Los presidentes de México siempre han tenido y tendrán la tentación de influir en que su sucesor les sea fiel hasta la ignominia. Desde que Echeverría se transformó de lacayo a verdugo de Díaz Ordaz se gestó un proceso de canibalismo o de que para salvar un sexenio había que echarle todas las culpas al anterior. Práctica hoy muy común en los gobiernos estatales o municipales.
Esto de culpar a los anteriores a nivel federal ha encontrado su cumbre con la actual administración federal. Ha tenido, además, la audacia de afirmar desde una inexistente sequía extrema en 2022 hasta que la corrupción y la inseguridad van a la baja por obra y gracias del Espíritu Santo. La razón por la que ahora el personal militar se volvió el mil usos de la gestión pública proviene de la enorme desconfianza que le inspira a López Obrador la iniciativa privada – en casi toda actividad legítima. En contraprestación jamás habían tenido los de verde olivo tantos negocios al alcance de su mano. López Obrador desconfía de las constructoras privadas, pero le tiene gran aprecio a las constructoras de Carlos Slim o a las muy cuestionadas INGENIEROS CIVILES ASOCIADOS o las de los herederos de Carlos Hank González.

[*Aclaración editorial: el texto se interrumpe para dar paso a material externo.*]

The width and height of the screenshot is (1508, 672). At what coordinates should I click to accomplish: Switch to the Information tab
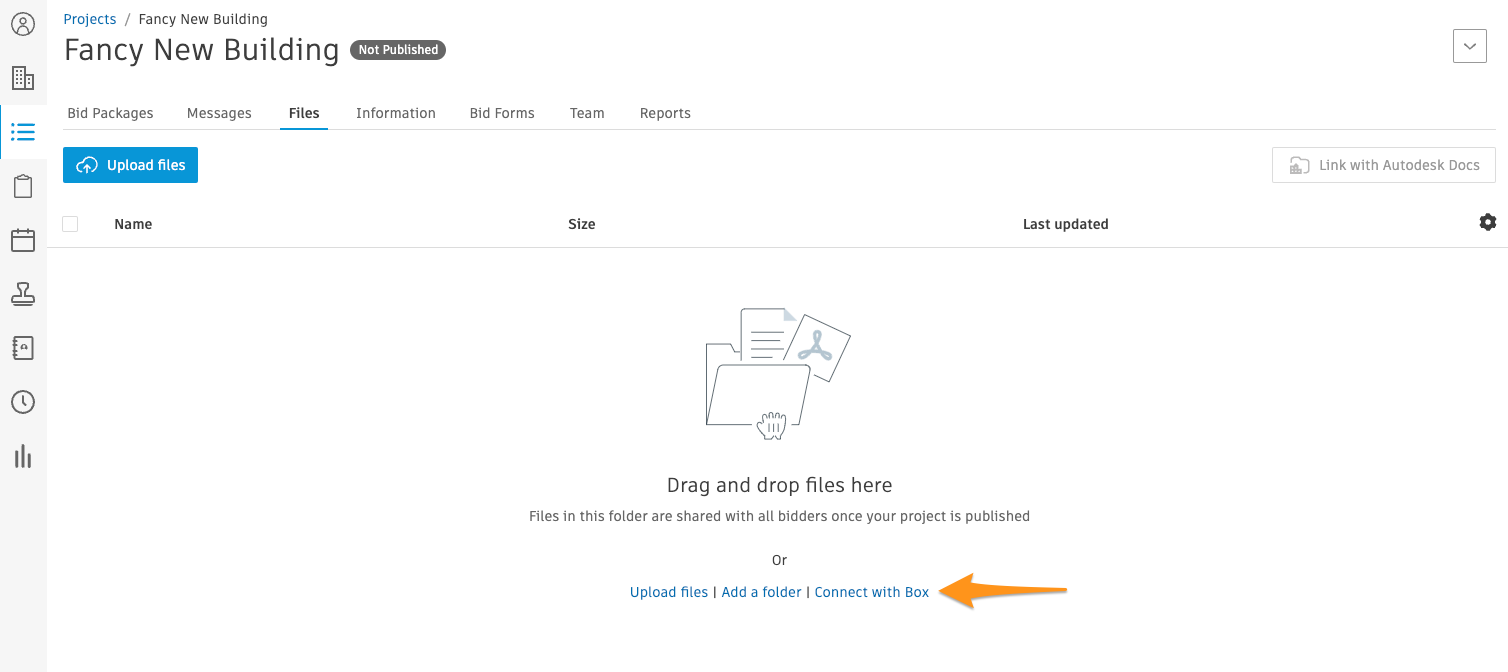tap(396, 113)
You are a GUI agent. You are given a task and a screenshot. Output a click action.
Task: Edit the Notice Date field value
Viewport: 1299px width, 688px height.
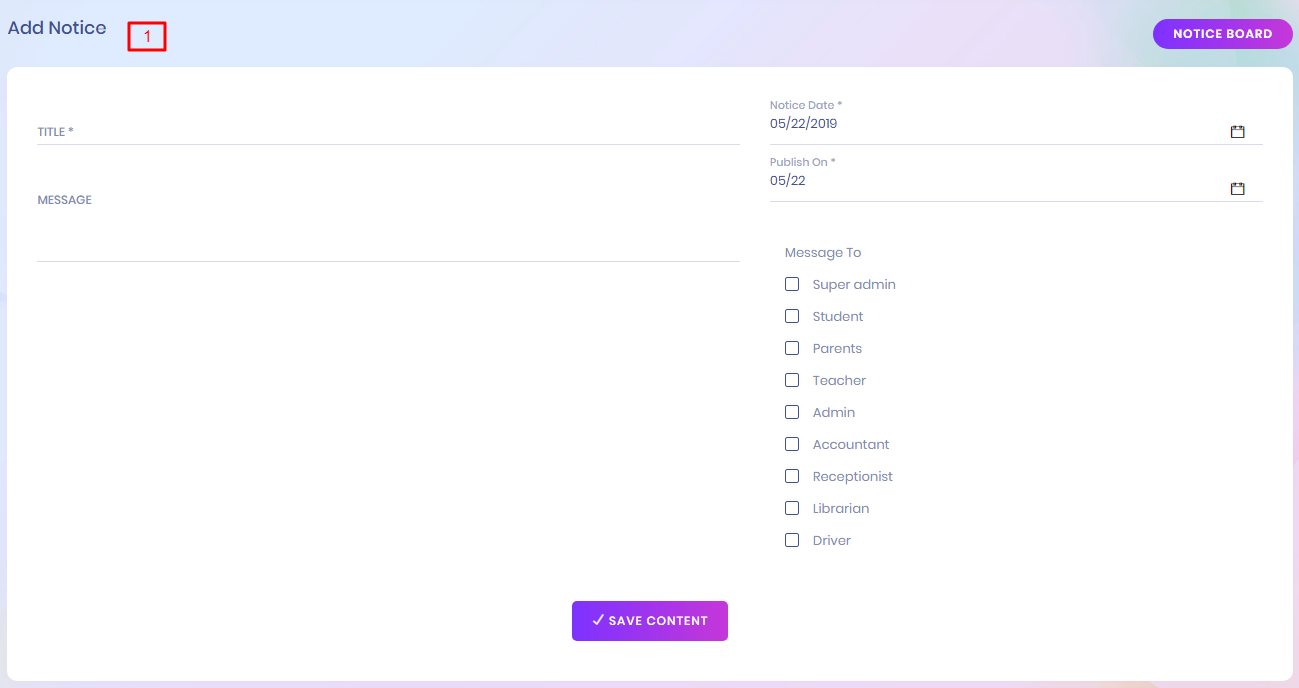[990, 125]

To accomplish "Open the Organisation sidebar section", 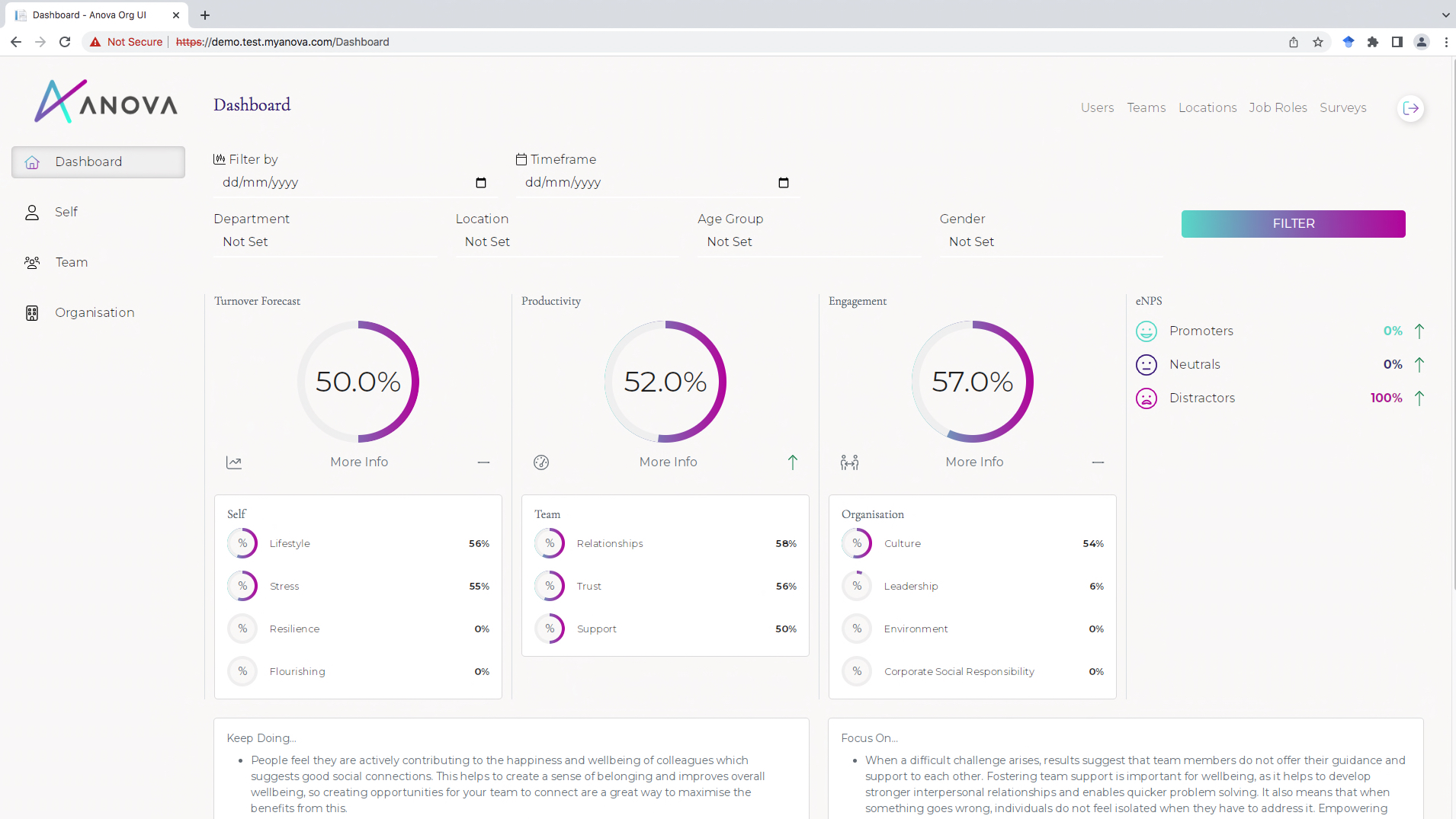I will tap(95, 313).
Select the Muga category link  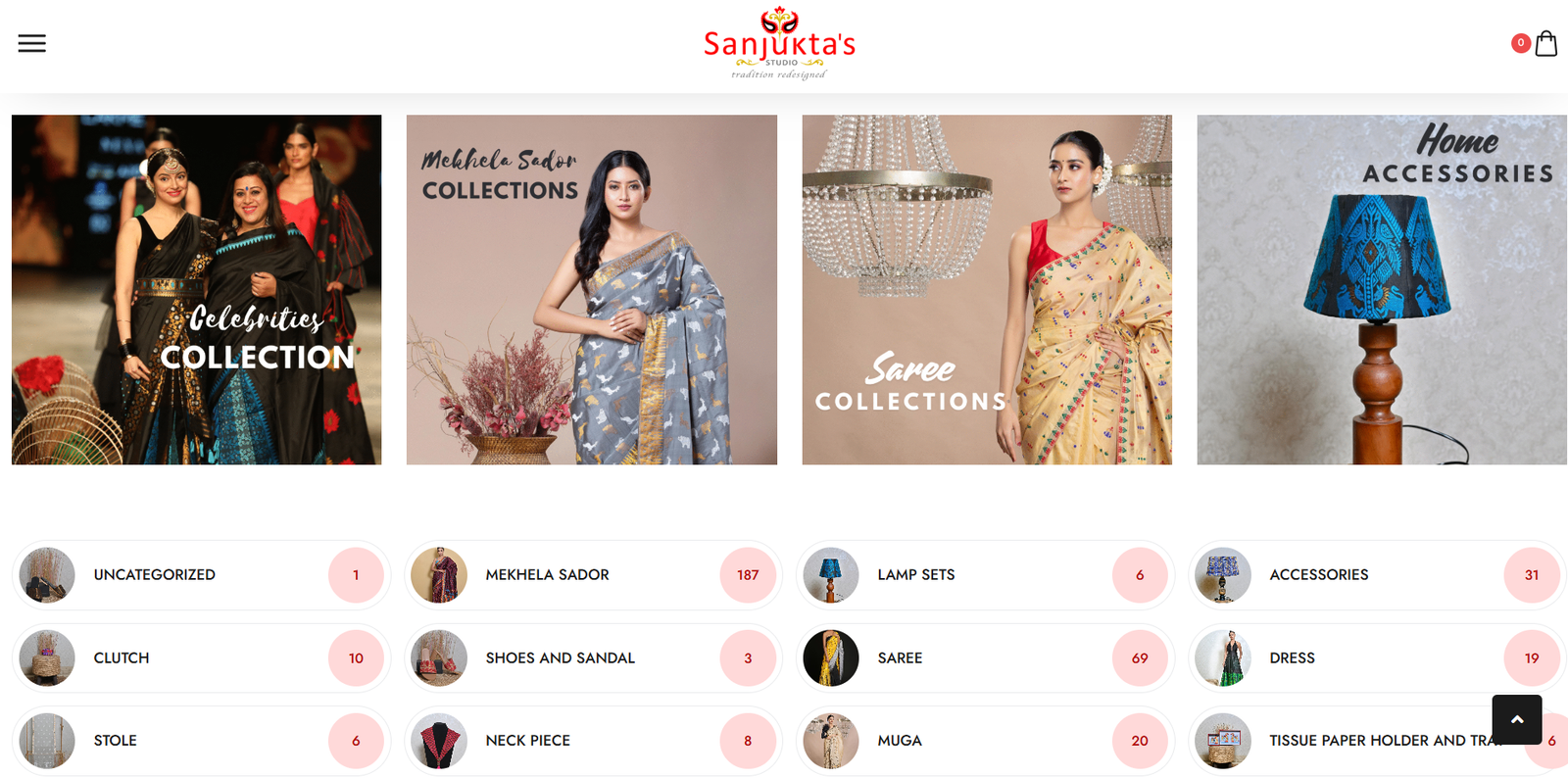click(900, 741)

Su régimen se ha dedicado a espantar a la inversión extranjera directa en energía y explotación de yacimientos en la minería, pero les tiene gran aprecio y deferencias a los banqueros de capital extranjero como BBVA, Santander o CitiBanamex, – quienes juntos conforman un cartel del crédito y ahorro tan rentable como abusivo de su clientela. Se declara protector del medio ambiente a la vez que facilita que se genere energía con combustóleo de la peor calidad que producen las refinerías de Petróleos Mexicanos. Compra una refinería de medio uso en Texas a la vez que emprende la construcción de una nueva en uno de los sitios más inadecuados para llevarla a cabo por el daño al medio ambiente.

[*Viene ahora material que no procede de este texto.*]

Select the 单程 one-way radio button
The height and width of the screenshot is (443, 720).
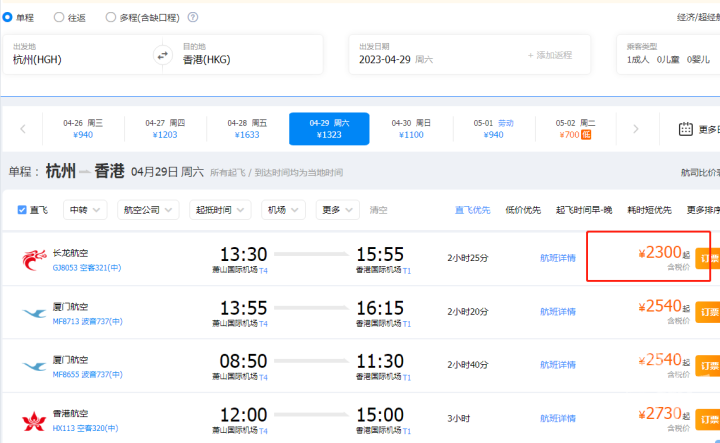(x=8, y=17)
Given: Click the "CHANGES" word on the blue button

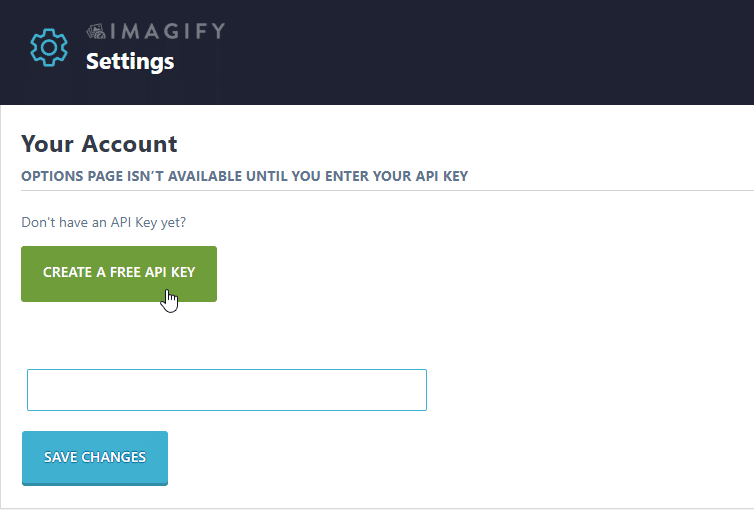Looking at the screenshot, I should 113,457.
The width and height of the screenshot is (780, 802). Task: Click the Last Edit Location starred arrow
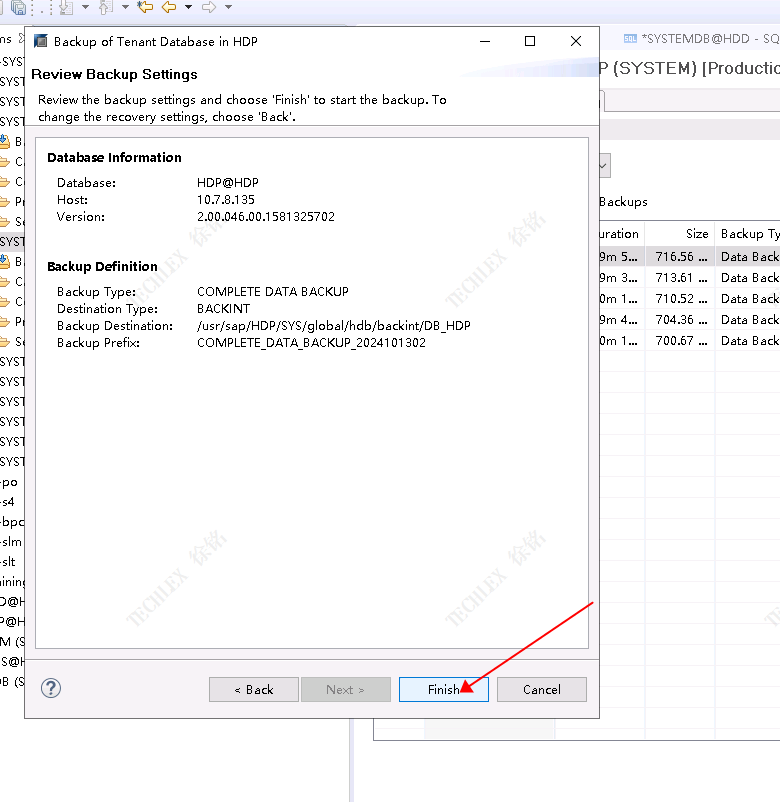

Está documentada la improvisación con que se construye la red ferroviaria de la Ruta Maya y que los costos superan por mucho a los esperados. En la adversidad como en el derrumbe de la Línea 12 del Metro en Ciudad de México arropa con el manto protector de los legisladores morenos a su Directora – a quien no tocan ni con el pétalo de una rosa – o quienes adquirieron equipo con ruedas de acero hechas por CAF en España – notoriamente inadecuados por su peso. En el advenimiento de la pandemia COVID se equivoca de manera garrafal y busca justificar su error con echarle la culpa a quienes en el pasado eran responsables de la salud pública. Para pronosticar el futuro cercano al Instituto Nacional Electoral tenemos el antecedente de la manera en la que se destruyó el Seguro Popular -financiera para cubrir los costos de la atención a población que no contribuía con un aporte del costo de su atención o medicamentos.
Estoy seguro de que la intención verdadera hacia el INE no es la de mejorarlo, sino que en el fondo se trata de usar toda la maquinaria federal y de sus gobiernos estatales para que no quede piedra sobre piedra. El rencor que aún guarda por haber perdido la elección frente al panista Calderón sigue vivo y le obsesiona. Busca la venganza, jamás la transparencia.
Veremos si la sociedad reacciona o se queda adormilada y viendo su futbol tarde, mañana y noche. El costo de semejante indiferencia lo pagarían las siguientes generaciones y seguiremos bajo una DICTADURA BLANDA.